I have two machines with similar(ish, though now I'm doubting this) specs and bought around the same time in 2022:
- Lenovo Thinkpad X1 Carbon 10th Gen - 32 gb RAM (running Ubuntu)
- Macbook Pro - Apple M1 Pro - 32 gb RAM
The M1 performance with the above code was terrible (I think it's the first time I've really heard my fans spin up). Inspecting the performance in htop was practically bewildering, especially when I then looked at the Thinkpad running the exact same script.
MacOS
At startup
Running script
Linux
At startup
Running script
Interesting Observations
- From the start, the number of tasks on Linux is ~1/5th of macOs.
- On macOS the CPU usage on all my cores shot up to 100% almost immediately after the script started running.

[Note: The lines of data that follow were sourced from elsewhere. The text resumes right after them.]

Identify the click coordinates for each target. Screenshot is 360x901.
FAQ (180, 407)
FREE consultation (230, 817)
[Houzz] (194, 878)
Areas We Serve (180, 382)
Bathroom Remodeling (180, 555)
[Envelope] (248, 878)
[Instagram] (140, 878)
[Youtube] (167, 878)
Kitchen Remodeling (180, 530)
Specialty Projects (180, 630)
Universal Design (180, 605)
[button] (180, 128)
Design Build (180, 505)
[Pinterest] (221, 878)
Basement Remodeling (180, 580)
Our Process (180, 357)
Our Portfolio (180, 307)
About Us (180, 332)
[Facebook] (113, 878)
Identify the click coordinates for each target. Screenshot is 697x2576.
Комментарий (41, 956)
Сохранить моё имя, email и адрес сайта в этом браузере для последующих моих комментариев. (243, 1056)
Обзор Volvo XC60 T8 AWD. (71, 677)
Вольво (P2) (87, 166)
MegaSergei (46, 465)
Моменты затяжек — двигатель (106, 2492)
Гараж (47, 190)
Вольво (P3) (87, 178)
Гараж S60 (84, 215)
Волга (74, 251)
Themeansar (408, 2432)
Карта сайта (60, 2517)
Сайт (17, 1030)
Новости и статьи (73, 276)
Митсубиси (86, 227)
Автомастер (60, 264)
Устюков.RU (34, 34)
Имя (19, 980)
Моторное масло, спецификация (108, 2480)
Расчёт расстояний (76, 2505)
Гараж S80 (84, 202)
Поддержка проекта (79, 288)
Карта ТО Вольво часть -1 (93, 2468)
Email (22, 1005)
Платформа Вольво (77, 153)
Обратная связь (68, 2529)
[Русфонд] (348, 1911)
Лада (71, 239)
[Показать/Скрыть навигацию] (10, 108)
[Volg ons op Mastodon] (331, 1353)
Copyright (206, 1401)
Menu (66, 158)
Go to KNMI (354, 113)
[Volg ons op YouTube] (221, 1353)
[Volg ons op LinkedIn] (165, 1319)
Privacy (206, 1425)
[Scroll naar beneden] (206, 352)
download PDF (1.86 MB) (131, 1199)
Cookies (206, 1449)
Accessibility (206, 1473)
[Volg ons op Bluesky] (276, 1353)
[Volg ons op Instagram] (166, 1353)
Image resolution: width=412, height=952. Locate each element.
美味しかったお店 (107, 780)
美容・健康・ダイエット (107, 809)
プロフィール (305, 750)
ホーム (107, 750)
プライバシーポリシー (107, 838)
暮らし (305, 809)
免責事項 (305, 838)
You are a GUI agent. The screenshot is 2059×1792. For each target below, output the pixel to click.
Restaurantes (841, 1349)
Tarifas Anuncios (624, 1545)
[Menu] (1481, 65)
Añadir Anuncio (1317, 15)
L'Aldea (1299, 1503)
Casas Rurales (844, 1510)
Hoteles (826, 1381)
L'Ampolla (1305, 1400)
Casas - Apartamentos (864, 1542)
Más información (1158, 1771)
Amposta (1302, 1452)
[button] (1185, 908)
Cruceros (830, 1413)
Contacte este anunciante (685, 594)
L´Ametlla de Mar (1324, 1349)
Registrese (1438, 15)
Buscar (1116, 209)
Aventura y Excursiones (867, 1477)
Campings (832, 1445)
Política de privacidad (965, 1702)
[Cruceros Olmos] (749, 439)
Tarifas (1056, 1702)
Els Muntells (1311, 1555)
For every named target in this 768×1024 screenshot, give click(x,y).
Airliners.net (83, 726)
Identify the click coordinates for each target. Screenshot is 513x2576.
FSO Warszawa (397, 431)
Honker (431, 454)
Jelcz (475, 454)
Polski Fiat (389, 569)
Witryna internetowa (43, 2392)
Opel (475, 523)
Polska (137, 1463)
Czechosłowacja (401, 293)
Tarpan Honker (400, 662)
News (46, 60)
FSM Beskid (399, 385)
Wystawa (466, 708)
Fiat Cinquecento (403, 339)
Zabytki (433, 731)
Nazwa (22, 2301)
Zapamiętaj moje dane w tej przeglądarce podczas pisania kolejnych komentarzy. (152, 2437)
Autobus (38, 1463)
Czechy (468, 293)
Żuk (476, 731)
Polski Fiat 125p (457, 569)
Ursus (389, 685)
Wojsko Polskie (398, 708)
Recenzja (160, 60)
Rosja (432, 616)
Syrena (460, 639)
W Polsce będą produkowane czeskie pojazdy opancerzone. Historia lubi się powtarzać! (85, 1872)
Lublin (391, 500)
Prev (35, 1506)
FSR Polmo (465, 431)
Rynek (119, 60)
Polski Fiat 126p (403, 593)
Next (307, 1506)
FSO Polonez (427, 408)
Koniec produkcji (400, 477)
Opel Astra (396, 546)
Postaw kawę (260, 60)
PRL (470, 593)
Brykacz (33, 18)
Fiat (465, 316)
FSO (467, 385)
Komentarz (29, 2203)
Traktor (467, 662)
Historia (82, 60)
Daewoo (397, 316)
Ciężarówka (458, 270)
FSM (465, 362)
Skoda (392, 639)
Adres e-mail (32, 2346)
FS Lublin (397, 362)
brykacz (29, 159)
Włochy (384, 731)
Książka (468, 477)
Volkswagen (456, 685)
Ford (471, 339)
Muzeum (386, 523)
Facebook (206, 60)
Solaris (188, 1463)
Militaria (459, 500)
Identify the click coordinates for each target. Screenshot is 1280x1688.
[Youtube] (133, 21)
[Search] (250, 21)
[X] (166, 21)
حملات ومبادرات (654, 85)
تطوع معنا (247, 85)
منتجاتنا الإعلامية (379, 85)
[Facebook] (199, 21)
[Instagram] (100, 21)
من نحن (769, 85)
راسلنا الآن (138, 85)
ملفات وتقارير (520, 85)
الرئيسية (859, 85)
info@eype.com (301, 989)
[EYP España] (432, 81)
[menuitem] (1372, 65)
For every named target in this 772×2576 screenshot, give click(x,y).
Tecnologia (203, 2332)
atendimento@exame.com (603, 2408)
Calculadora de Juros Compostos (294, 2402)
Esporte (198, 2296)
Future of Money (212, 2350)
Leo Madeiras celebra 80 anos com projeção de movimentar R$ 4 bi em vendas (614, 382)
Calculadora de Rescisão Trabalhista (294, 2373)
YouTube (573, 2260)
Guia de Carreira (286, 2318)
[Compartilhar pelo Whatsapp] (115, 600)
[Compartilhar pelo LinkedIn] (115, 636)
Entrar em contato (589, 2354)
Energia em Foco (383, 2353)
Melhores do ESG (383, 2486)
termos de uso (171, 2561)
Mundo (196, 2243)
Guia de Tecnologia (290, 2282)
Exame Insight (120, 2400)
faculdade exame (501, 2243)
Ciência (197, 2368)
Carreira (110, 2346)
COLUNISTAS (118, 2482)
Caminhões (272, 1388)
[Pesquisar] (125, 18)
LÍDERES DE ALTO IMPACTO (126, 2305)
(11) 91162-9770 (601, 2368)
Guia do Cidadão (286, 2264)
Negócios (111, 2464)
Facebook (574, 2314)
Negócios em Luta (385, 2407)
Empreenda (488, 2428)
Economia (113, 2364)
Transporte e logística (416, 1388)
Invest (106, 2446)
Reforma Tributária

- Linux seems to never show a count for
running
processes (though the script is obviously running, and I could see many Chrome processes listed in htop). On macOS this consistently showed up at10
while I was running the script. - the
Load average
was also substantially higher on macOS vs Linux - The memory usage on MacOS was also more than 2x that of Linux
Next Steps?
I don't have time to dig into this right now, but if I manage to revisit it, I think the first step would be to try replicating the results in containers. It looks like there's actually a macOS VM via Docker-OSX, so that might be a good place to start. A bit of googling also revealed this issue, but seeing as it was resolved over 2 years ago, I doubt this is still the problem.
For now I'd say, proceed with caution if you're going to try multithreading with Selenium on a Mac M1 (or use the opportunity to warm your lap in the dead of winter).